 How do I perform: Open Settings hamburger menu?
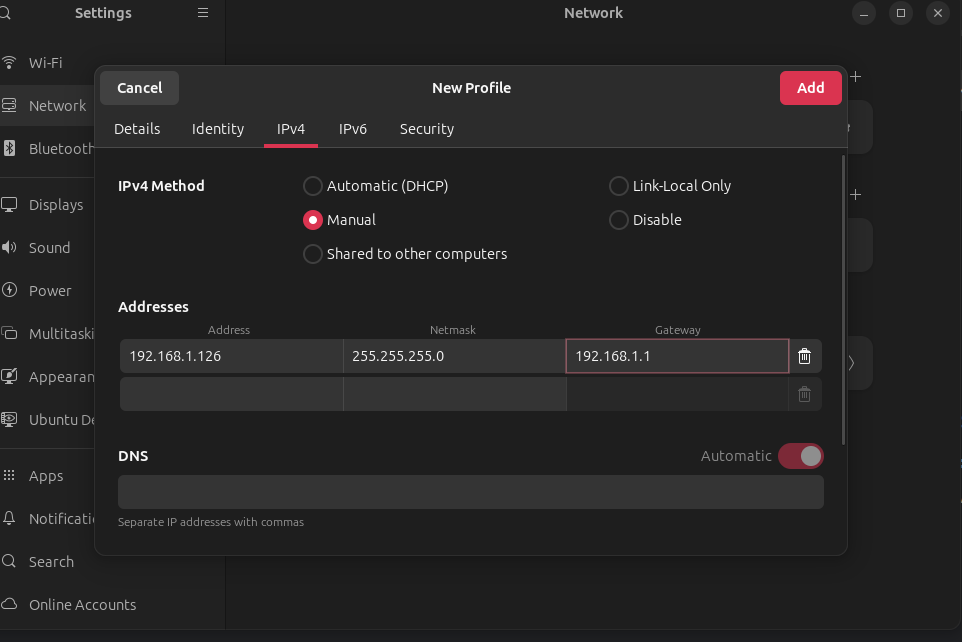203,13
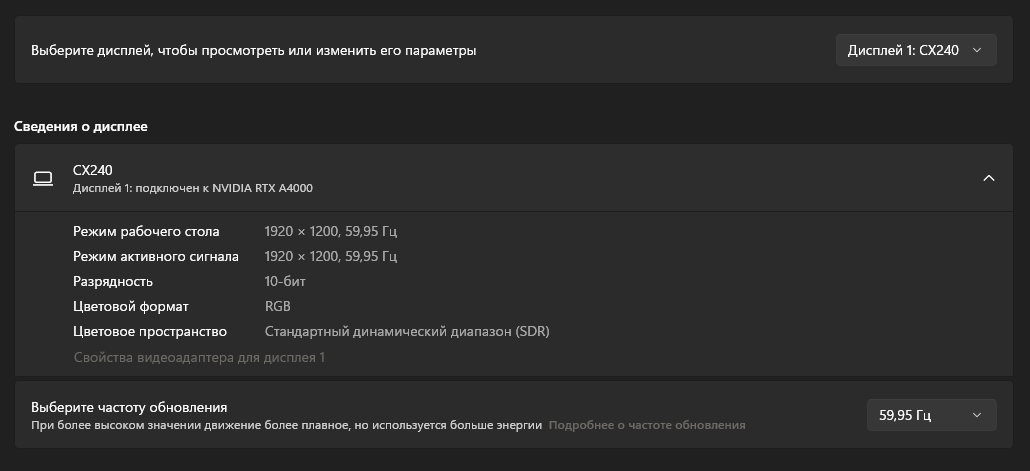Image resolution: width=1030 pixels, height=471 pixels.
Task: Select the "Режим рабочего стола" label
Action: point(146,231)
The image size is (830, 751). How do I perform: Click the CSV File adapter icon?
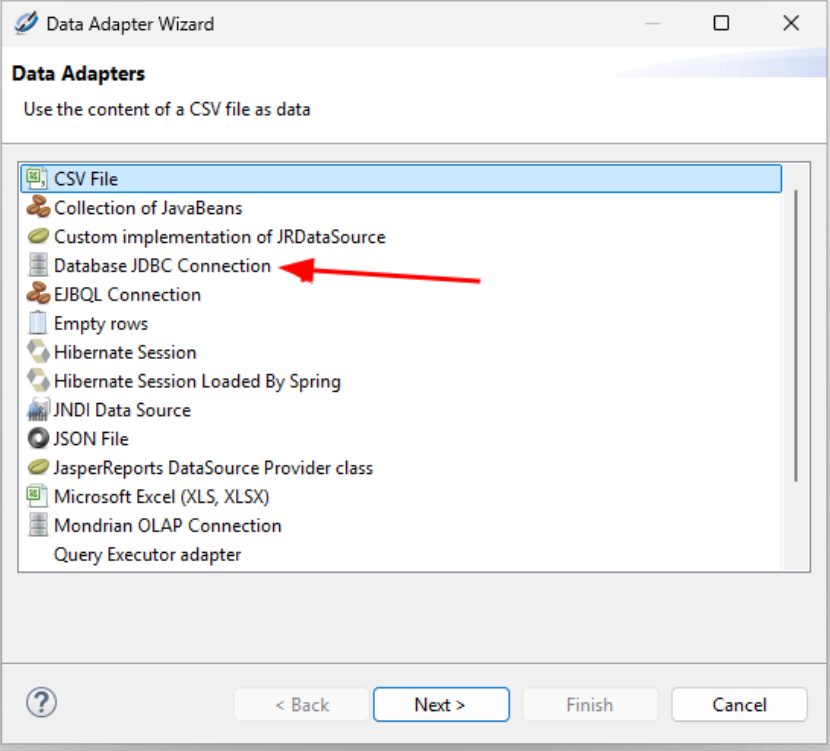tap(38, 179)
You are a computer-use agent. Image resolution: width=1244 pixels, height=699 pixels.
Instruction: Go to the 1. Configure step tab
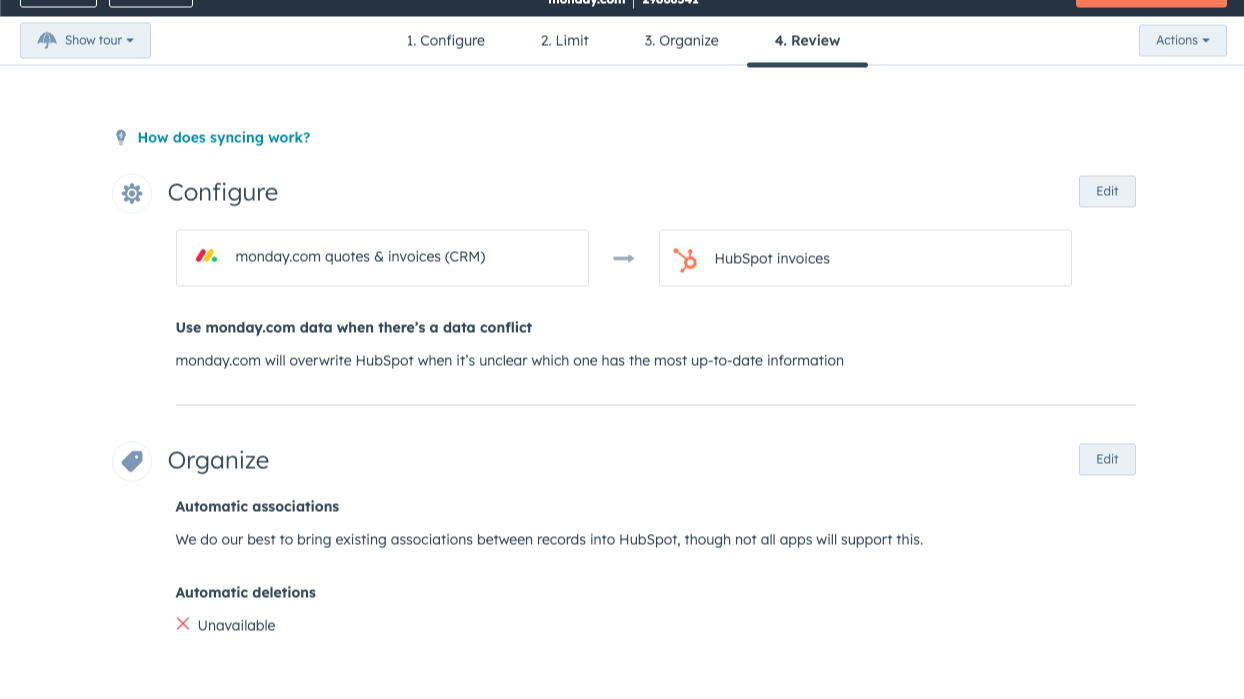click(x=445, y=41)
____
_WORK ORDER_
The response should repeat every entry above exactly and include none of the pictures.

_RESULT BELOW_
 How do I perform: Open Settings hamburger menu?
203,13
Image resolution: width=1030 pixels, height=471 pixels.
Task: Select the "Режим рабочего стола" label
Action: point(146,231)
The image size is (830, 751). How do I perform: Click the CSV File adapter icon?
tap(38, 179)
You are a computer-use agent. Image resolution: width=1244 pixels, height=699 pixels.
Instruction: Go to the 1. Configure step tab
click(x=445, y=41)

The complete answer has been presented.